Your tasks.
(1) According to the section on the GET and POST methods, why is POST recommended over GET?
(2) Return everything from "3.5 The GET" down to "send the data." in the section on the GET and POST methods.
(3) Write the next part of the section on the GET and POST methods, picking up after its final sentence.

── Text section

3.5 The GET and POST methods
The keystone of CGI is the concept of environment variables. These are set each time the browser sends information to the server. Probably the most important of these from a Perl CGI perspective, are those that specify the method used to send the data.
When a user clicks on the submit button on any of the forms developed in Prototype 2, the data entered is sent straight to the server. The data can be sent in one of two ways: GET or POST. The POST method is recommended since, unlike the GET method, it does not set any limits on the quantity of input data. Different environment variables are set, depending on which method is used. Data appended to a link is always sent with GET. The type and configuration of the server may also have an effect. The environment variables are stored in a special %ENV hash ( in Perl an associative array of key / value pairs ) which is set each time that a script is run. For example, we could use a link to input data to a script:
<H1>What time is it ?</H1>
<P>In <A HREF=http://hostname.domain/cgi-bin
/getlocaltime.cgi?zone=GMT&place=Waterford>
Waterford</A>
The link has two name / value pairs. Whenever the user clicks on the link, the browser sends the corresponding pair of values to the script for processing. There are no spaces in the URLs. This data will be sent by the GET method and will be appended to the URL as a set of name / value pairs.
Similarily, we could add data to the URL in the ACTION attribute of a FORM and send it by the POST method. When the user clicks on the submit button, both the data appended to the URL and the information the user enters in the FORM will be sent to the server. The only difference this time is that the data does not appear at the end of the scripts URL in the Location bar of the browser:
<FORM ACTION=http://hostname.domain/cgi-bin
/getlocaltime.cgi?zone=GMT&place=Waterford
METHOD=POST>
As we have just seen, the parameters to a CGI program are transferred either in the body of the request ( POST ) or in the URL itself ( GET ). In both of the above examples, the zone and place variable names would have been defined in an HTML FORM coupled with the values entered by the user. An ampersand ( & ) is used to separate the variable=value pairs. These pairs are then passed by the server to the CGI program, either through Unix environment variables or via standard input ( STDIN ). If the CGI program is invoked using the GET method, the parameters are expected to be embedded in the URL of the request. The server will then transfer them to the program by assigning them to the $QUERY_STRING environment variable. The CGI program would then parse the FORM and retrieve the parameters from $QUERY_STRING along with any other environment variables from the %ENV hash. If the CGI program is invoked with the POST method, the parameters are contained in the body of the request and passed to the program by the server as standard input ( STDIN ). The script can use the environment variable $REQUEST_VARIABLE to determine the request method used, and most scripts would cater for both possibilities. Once we know where to find the data, we can retrieve it. With POST, it will be contained in the standard input and we can use the $CONTENT_LENGTH to find its exact length in bytes.

────
── Supplied data

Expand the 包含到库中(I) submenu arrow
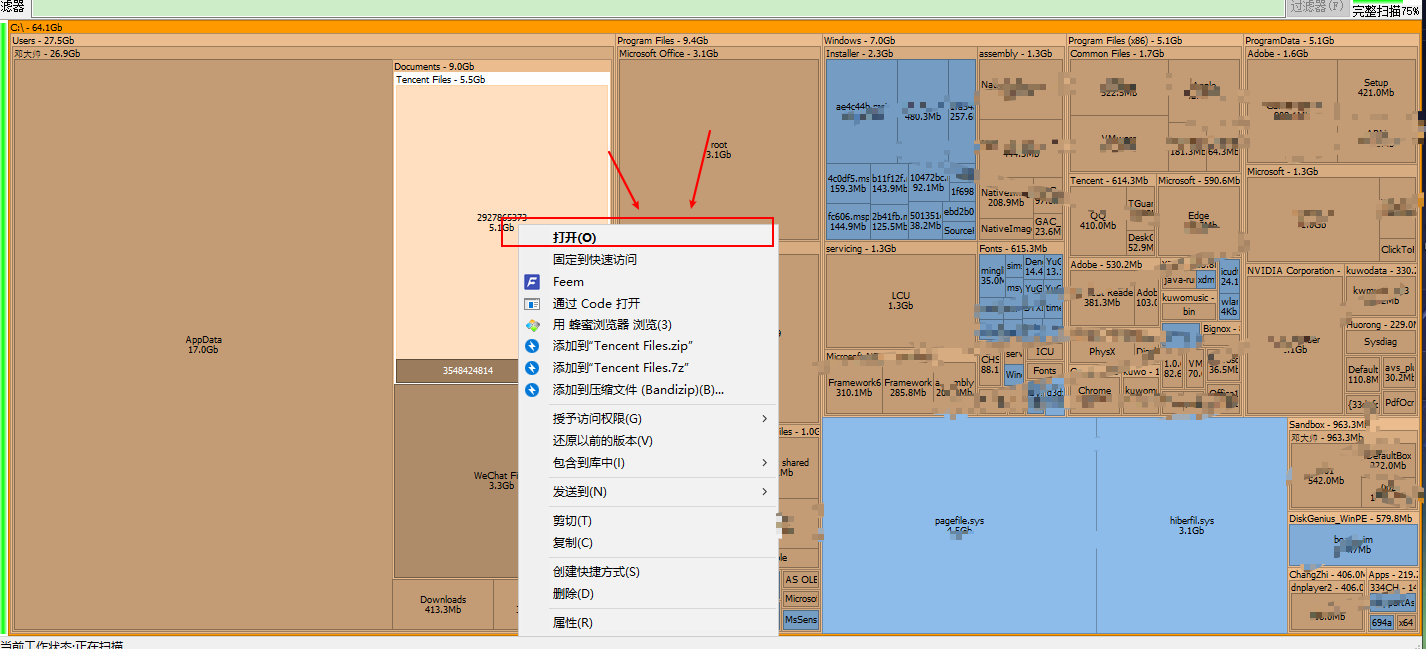1426x649 pixels. (x=765, y=463)
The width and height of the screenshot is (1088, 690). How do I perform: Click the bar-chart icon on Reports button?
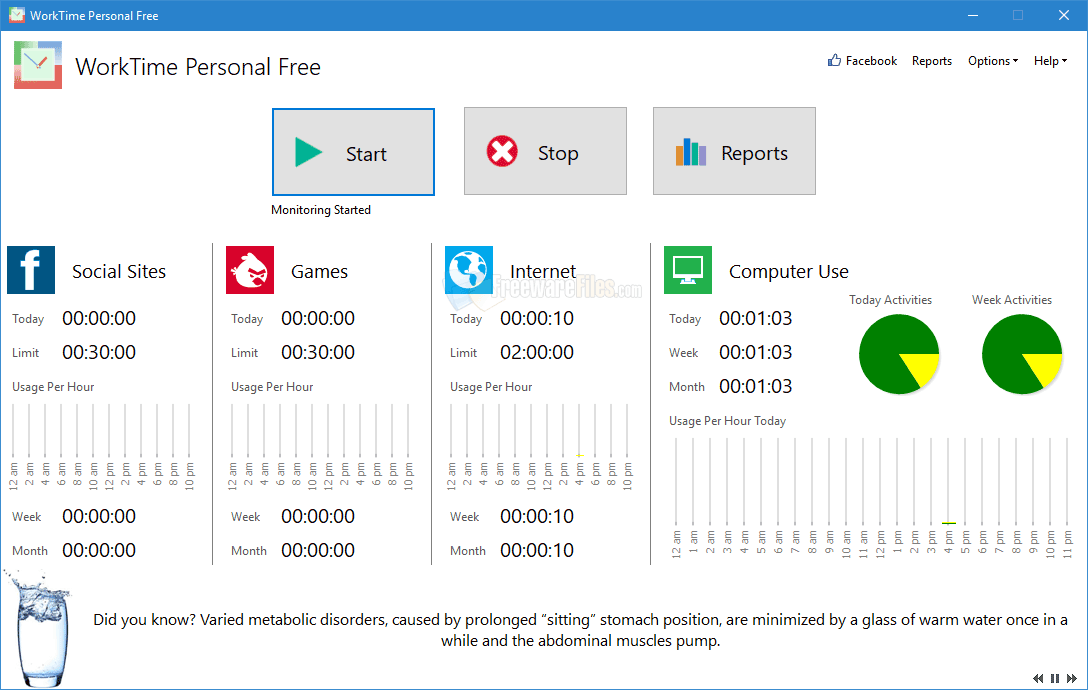coord(691,151)
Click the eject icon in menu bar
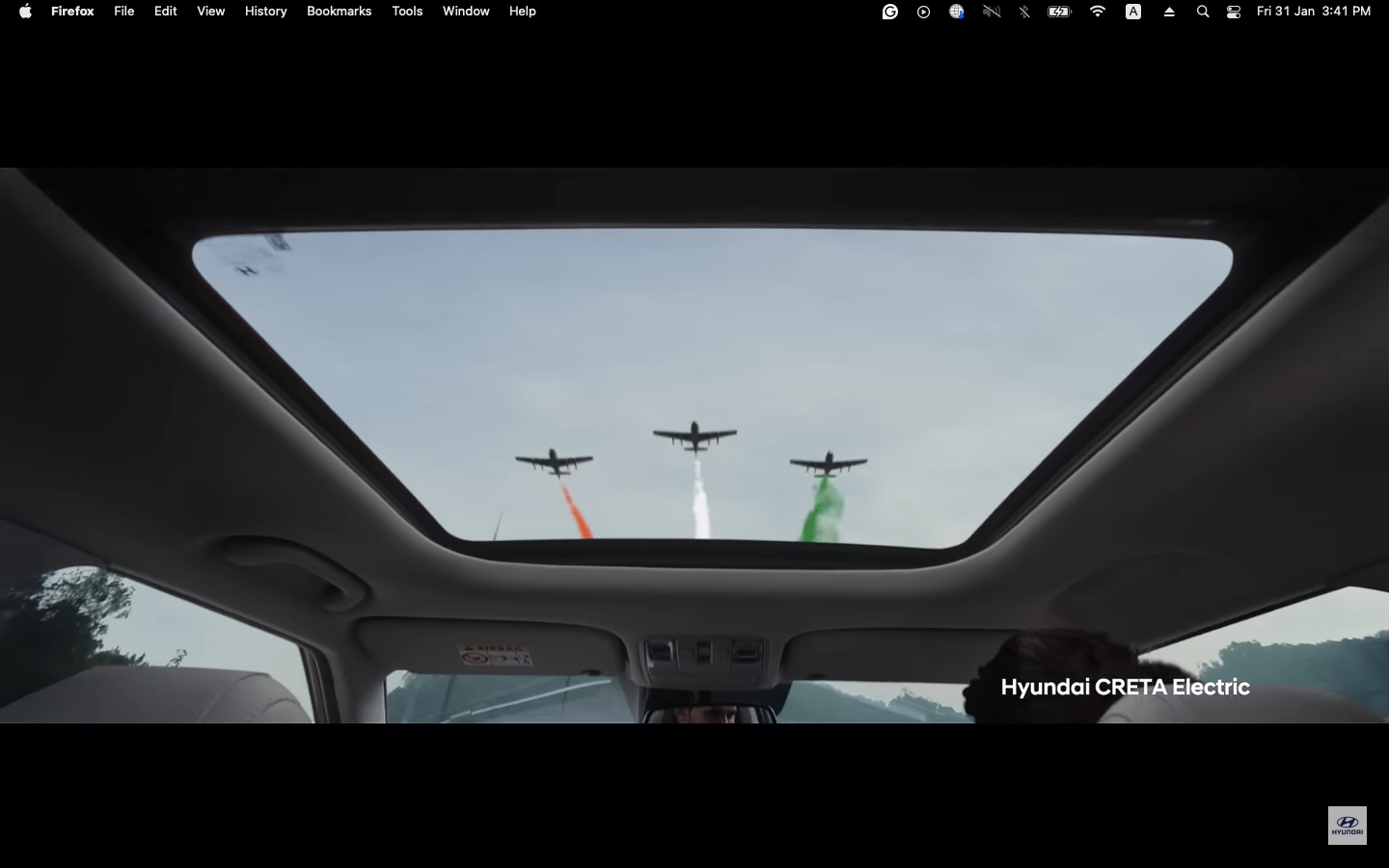Image resolution: width=1389 pixels, height=868 pixels. [x=1169, y=12]
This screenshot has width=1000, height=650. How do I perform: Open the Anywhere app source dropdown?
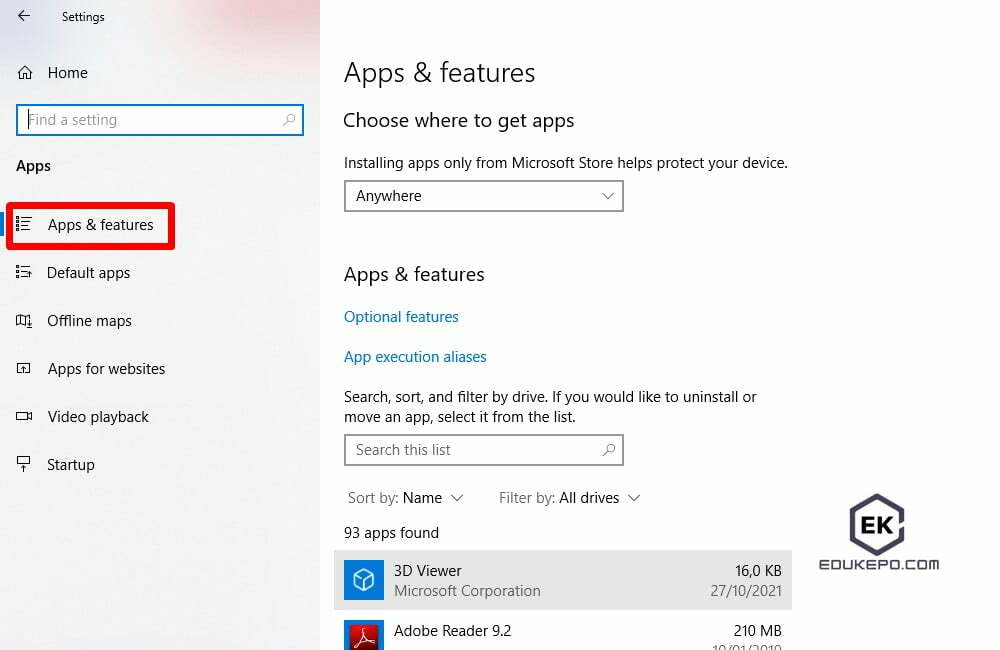point(483,196)
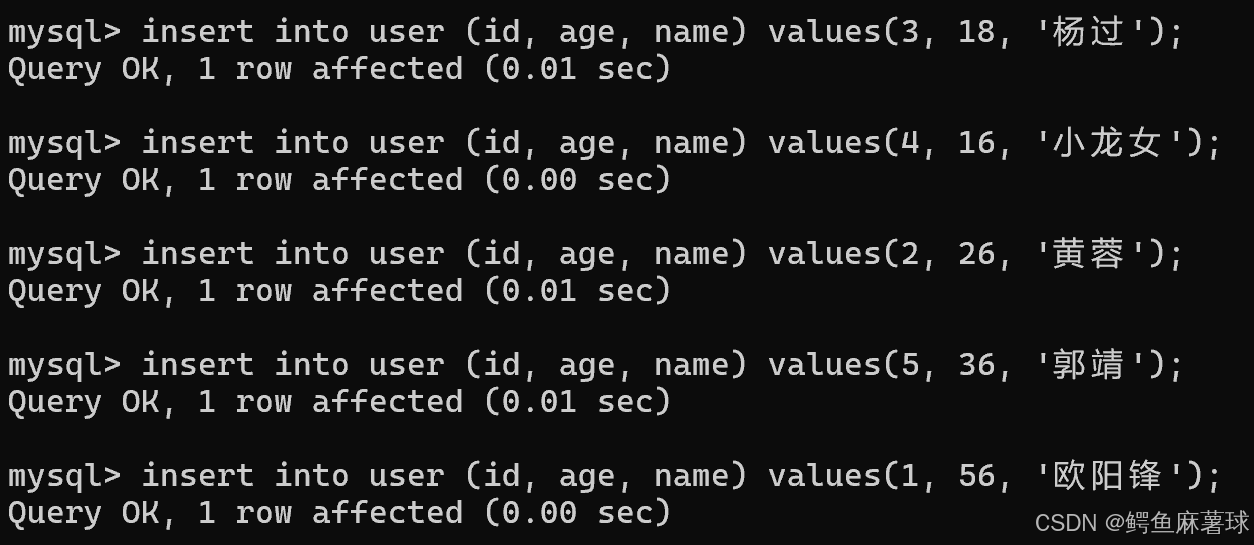
Task: Click the CSDN @鳄鱼麻薯球 watermark
Action: (x=1142, y=523)
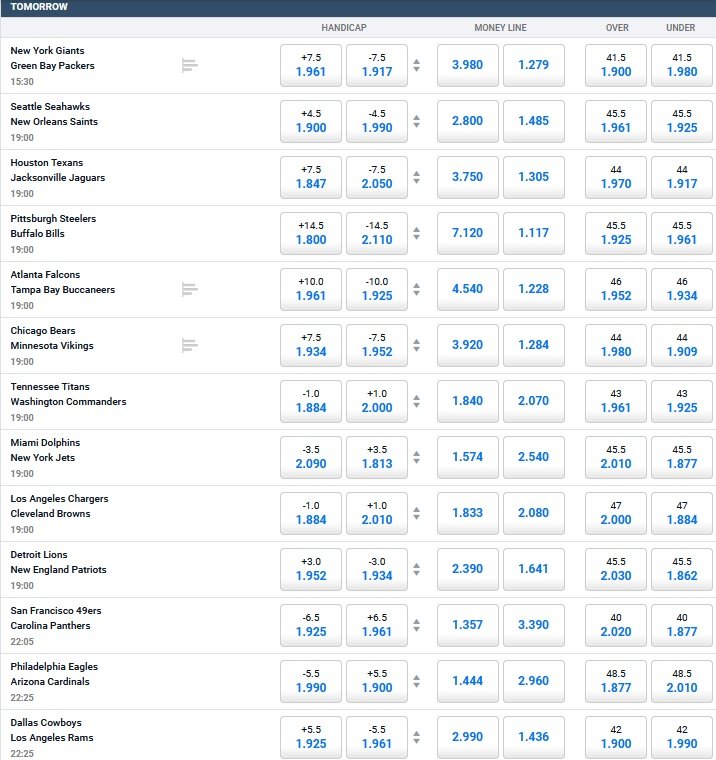Choose Washington Commanders money line 2.070

pos(534,401)
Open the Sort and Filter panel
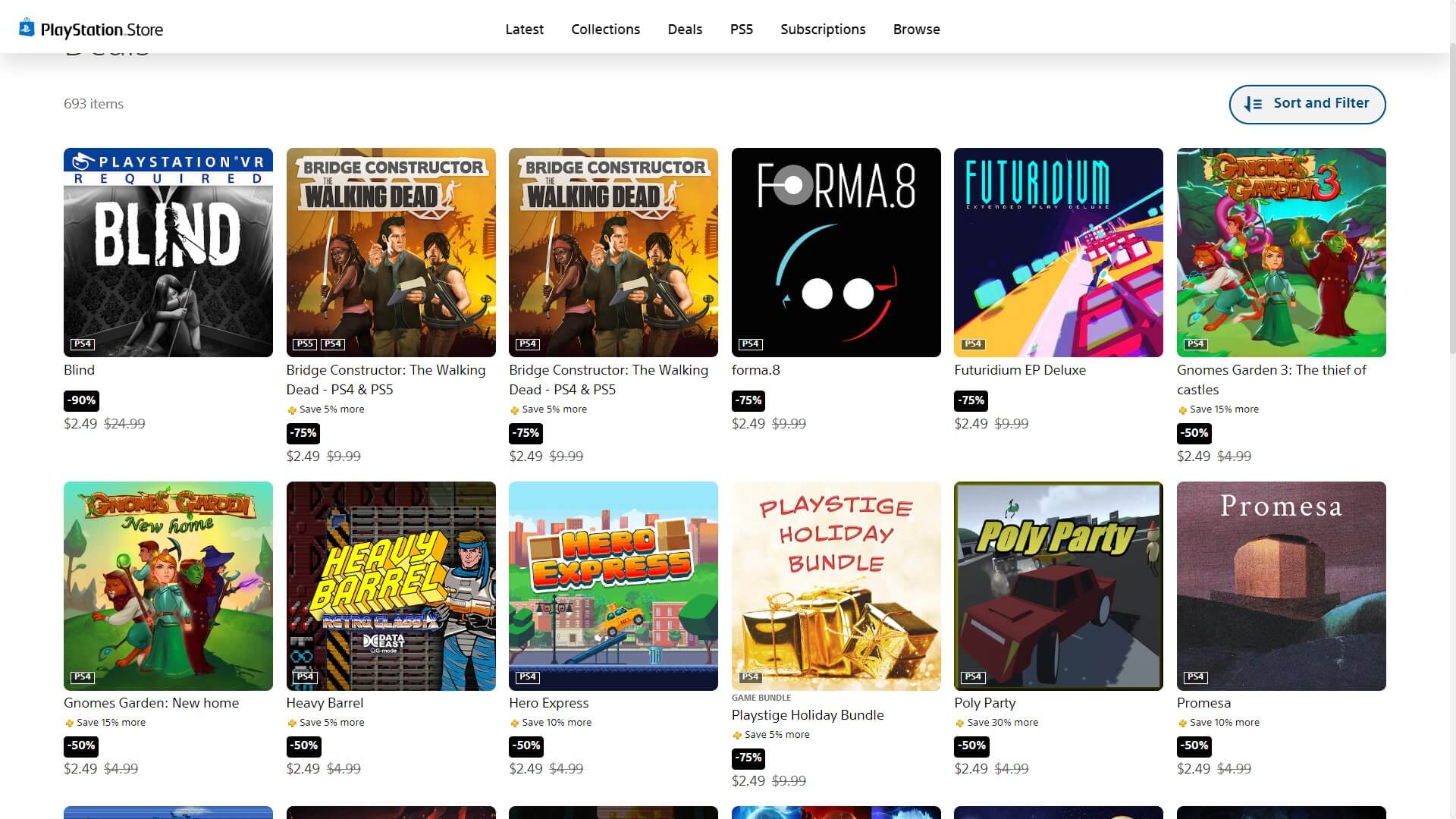The width and height of the screenshot is (1456, 819). (1307, 104)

────

Responses by task.
(1) Unlike GET, POST does not set any limits on the quantity of input data.

(2)
3.5 The GET and POST methods
The keystone of CGI is the concept of environment variables. These are set each time the browser sends information to the server. Probably the most important of these from a Perl CGI perspective, are those that specify the method used to send the data.

(3)
A simplified version ( without the formatting and image tags ) of a FORM developed in the previous section is shown in Figure 12, for illustration purposes:
Figure 12: Example of simple HTML FORM
<html>
<head>
<title>form5</title>
</head>
<form ACTION=http://localhost/cgi-bin/form1.cgi METHOD=POST>
Please enter your name and password
Name: <input TYPE="text" NAME="name">
Password: <input TYPE="password" NAME="code"
SIZE=12>
<input TYPE="submit" VALUE="Submit">
<input TYPE="reset" VALUE="Reset">
</form>
</body>
</html>
The <INPUT> tag enables us to define image maps, input bars, radio buttons, checkboxes, text areas, etc., as a means of accepting input from the user. These details can be looked up in any good HTML book.
The script in Figure 13, will display the set of environment variables. The results depend on how the script is called ( with POST or GET ) :
#!/usr/bin/perl
print Content-type: text/html\n\n;
print <HTML><HEAD>
<TITLE>Environment Variables</TITLE>
</HEAD></BODY>;
foreach $env_var(keys %ENV)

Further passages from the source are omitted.